Et, quelque jour, considérant les moignons brûlés de
ce qui fut nos ailes, témoignage des merveilles que nous
vîmes et instrument d'une pseudo-délivrance, nous nous
attendrirons sur nous-mêmes et nous maudirons le scepticisme du souvenir et la tendance de l'homme à confondre
le présent avec la réalité.
J'échapperai à cette déchéance. Le labyrinthe que j'ai
perdu, j'y pourrai rentrer à nouveau, j'y rentrerai un jour
proche ou lointain. Mais je me refuserai toujours à classer
parmi des hallucinations les visites nocturnes de *** ou
plutôt je me refuserai, le mot hallucination étant admis,
à le considérer comme une explication de ce qui pour le
vulgaire est peut-être un phénomène mais qui ne saurait
l'être pour moi.
*** est réellement venue chez moi. Je l'ai vue, je l'ai
entendue, j'ai senti son parfum et parfois même elle
m'a touché. Et puisque la vue, l'ouïe, l'odorat et le tact
se trouvent d'accord pour reconnaître sa présence, pourquoi douterais-je de sa réalité sans suspecter d'être de
faux-semblants les autres réalités communément reconnues et qui ne sont en définitive contrôlées que par les
mêmes sens ? Comment reconnaîtrai-je à ceux-ci le
pouvoir de m'éclairer dans certains cas et de m'abuser
dans d'autres ?
Il s'agit d'ailleurs moins pour moi de faire admettre
comme réels des faits normalement tenus pour illusoires
que de mettre sur le même plan le rêve et la réalité, me
souciant peu, au demeurant, que tout soit faux ou que
tout soit vrai.
DU 10 AU 16 NOVEMBRE 1926
Mes sommeils sont devenus plus lourds, plus profonds,
plus épais. Au réveil, j'ai non pas le souvenir des rêves
que j'ai faits mais le souvenir que j'ai rêvé, sans pouvoir
les préciser. Si je tente de les retrouver dans ma mémoire,
je me heurte à d'épaisses ténèbres dans lesquelles des
ombres imprécises font de grands gestes vagues.
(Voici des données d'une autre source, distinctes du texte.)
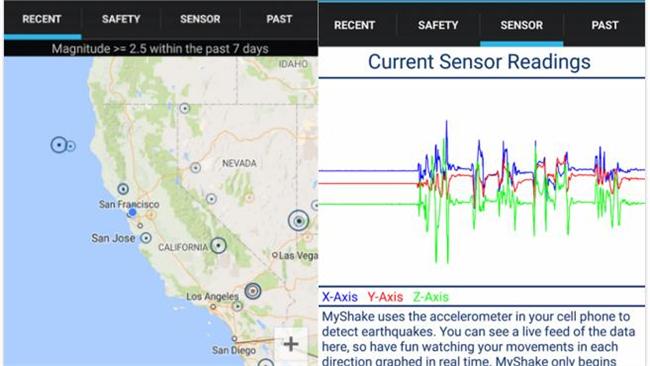This screenshot has height=366, width=650.
Task: Open SAFETY tab on right screen
Action: tap(438, 25)
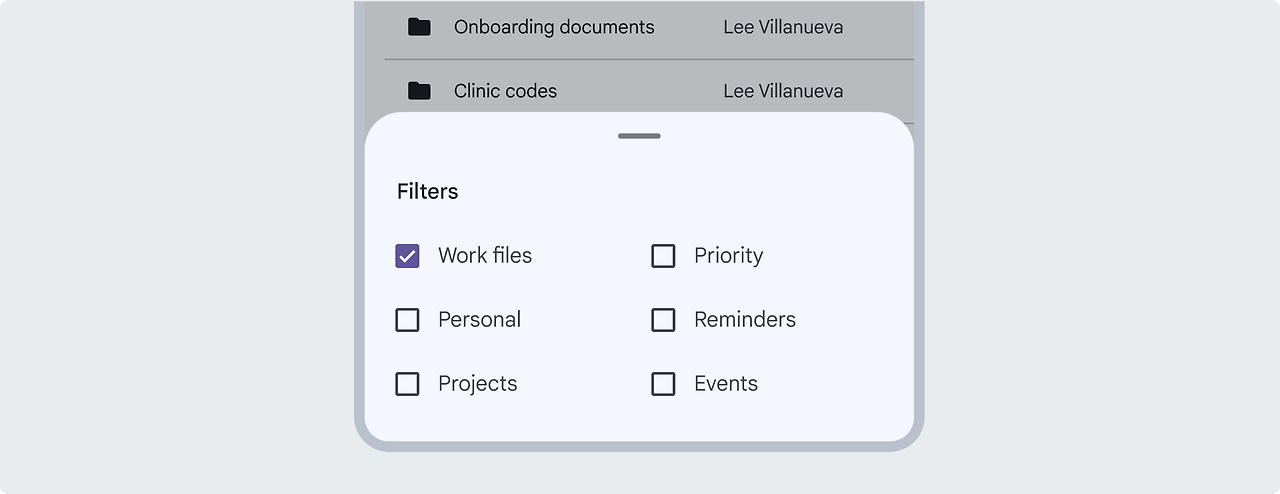Click the folder icon beside Onboarding documents
Viewport: 1280px width, 494px height.
419,27
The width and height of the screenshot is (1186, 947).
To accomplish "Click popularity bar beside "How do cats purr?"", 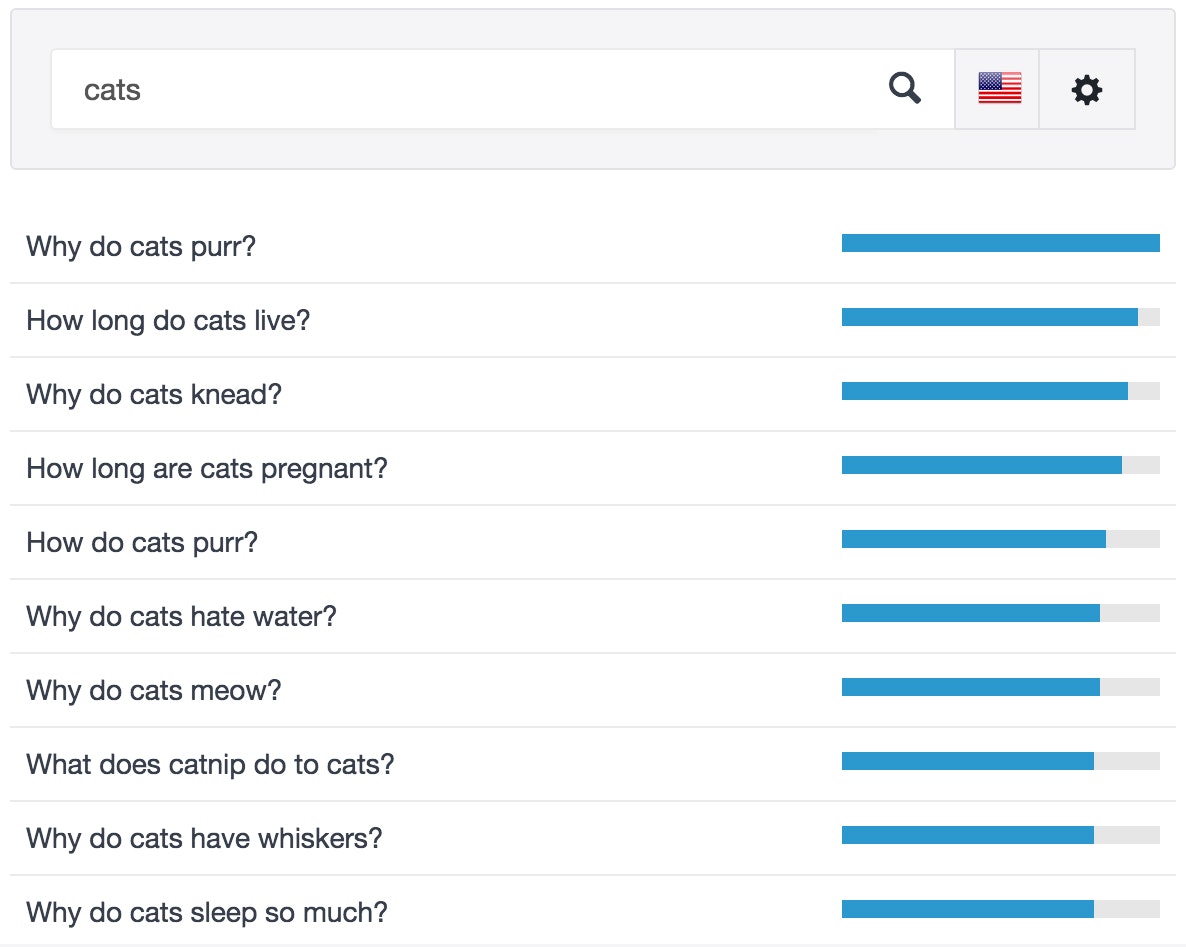I will click(1000, 539).
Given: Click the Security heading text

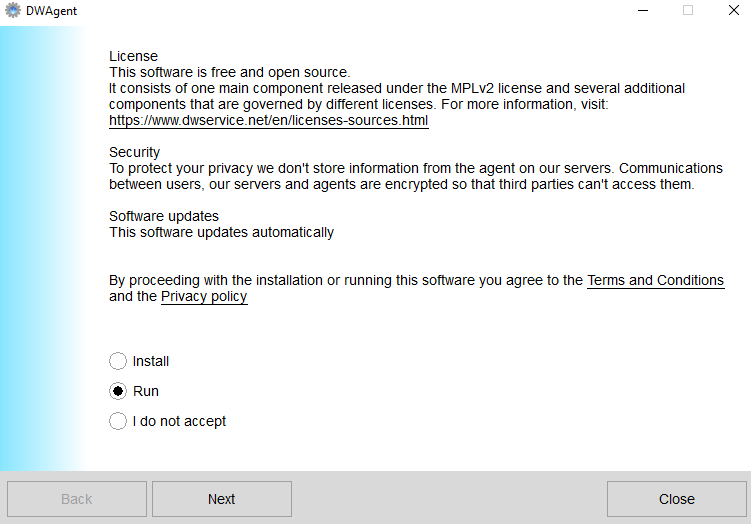Looking at the screenshot, I should (x=135, y=152).
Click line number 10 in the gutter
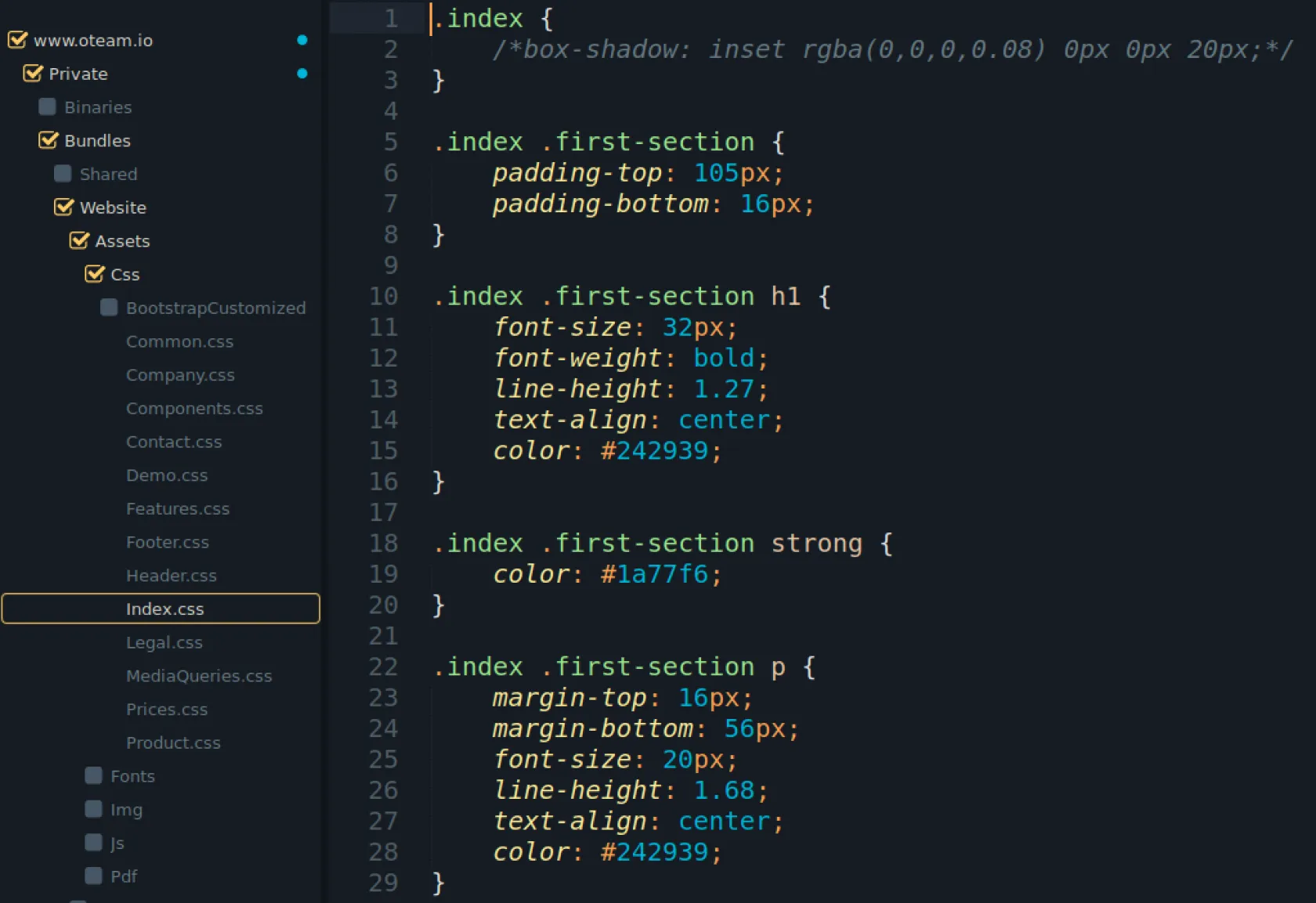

C'est
un état que je connais déjà pour l'avoir éprouvé à plusieurs
reprises, notamment à l'époque des « sommeils surréalistes ».
NUIT DU 16 NOVEMBRE 1926
Changement brusque dans la nuit du 16 novembre. Au
lieu du trou profond où je sombrais les nuits précédentes
quand je m'endormais, je flotte dans une somnolence
vague et euphorique. La nuit est très claire et mon atelier en est doucement éclairé. Bien qu'endormi et rêvant
sans pouvoir faire la part exacte du rêve et de la rêverie,
je garde la notion du décor. Vers deux heures du matin,
je m'éveille complètement.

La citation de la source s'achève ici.